5. ↑ Hans-Willi Honegger, Elizabeth M. Dewey, John Ewer: Bursicon, the tanning hormone of insects: recent advances following the discovery of its molecular identity. In: Journal of Comparative Physiology A. Volume 194, 2008, pp. 989-1005. doi : 10.1007 / s00359-008-0386-3 .
6. ↑ Alexander Becker: Structural characterization of biominerals and biomimetic crystallization of calcium carbonate. Diss. University of Duisburg-Essen 2005.

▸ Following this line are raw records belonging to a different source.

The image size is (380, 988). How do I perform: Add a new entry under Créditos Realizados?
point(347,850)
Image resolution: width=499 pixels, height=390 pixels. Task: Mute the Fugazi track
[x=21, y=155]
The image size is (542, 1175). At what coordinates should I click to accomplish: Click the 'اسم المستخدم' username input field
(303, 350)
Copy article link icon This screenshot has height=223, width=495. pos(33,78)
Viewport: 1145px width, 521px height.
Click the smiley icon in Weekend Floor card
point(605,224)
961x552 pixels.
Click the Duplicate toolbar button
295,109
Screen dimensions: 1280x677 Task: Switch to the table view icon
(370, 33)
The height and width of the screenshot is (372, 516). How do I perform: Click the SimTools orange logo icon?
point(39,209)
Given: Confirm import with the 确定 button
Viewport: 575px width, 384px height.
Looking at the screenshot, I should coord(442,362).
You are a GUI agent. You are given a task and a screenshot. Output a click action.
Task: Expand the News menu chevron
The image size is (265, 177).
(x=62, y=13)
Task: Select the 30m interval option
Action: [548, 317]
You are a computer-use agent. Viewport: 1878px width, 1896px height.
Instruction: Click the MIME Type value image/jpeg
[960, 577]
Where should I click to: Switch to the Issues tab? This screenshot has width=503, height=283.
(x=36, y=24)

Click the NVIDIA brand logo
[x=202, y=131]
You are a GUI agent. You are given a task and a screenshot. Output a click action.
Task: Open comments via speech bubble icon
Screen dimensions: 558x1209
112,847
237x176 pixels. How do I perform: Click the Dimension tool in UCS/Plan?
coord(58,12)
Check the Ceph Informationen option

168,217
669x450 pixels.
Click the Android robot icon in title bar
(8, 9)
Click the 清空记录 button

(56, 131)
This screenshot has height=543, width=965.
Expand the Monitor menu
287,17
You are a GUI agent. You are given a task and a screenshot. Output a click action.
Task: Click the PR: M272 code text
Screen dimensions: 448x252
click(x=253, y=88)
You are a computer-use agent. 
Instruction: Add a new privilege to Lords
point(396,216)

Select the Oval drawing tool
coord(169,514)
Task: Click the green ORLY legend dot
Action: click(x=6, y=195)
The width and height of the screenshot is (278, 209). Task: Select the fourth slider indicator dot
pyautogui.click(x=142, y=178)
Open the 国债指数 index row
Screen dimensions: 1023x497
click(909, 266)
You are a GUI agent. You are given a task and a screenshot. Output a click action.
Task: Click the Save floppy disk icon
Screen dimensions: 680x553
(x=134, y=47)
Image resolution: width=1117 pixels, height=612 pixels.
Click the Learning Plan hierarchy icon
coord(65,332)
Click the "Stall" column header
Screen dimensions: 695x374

7. ↑ Ali Al-Sawalmih, Chenghao Li, Stefan Siegel, Helge Fabritius, Sangbong Yi, Dierk Raabe, Peter Fratzl, Oskar Paris: Microtexture and chitin / calcite orientation relationship in the mineralized exoskeleton of the American lobster. In: Advanced Functional Materials . Volume 18, 2008, pp. 3307-3314. doi : 10.1002 / adfm.200800520 .
8. ^ RAB Leschen, B. Cutler: Cuticular calcium in beetles (Coleoptera: Tenebrionidae: Phrenapetinae). In: Annals of the Entomological Society of America. Volume 87, No. 6, 1994, pp. 918-921.
9. ^ Roy A. Norton, Valerie M. Behan-Pelletier: Calcium carbonate and calcium oxalate as cuticular hardening agents in oribatid mites (Acari: Oribatida). In: Canadian Journal of Zoology. Volume 69, No. 6, 1991, pp. 1504-1511. doi : 10.1139 / z91-210 .
10. ↑ Robert MS Schofield: Metal – halogen biomaterials. In: American Entomologist. Volume 51, No. 1, 2005, pp. 45-47.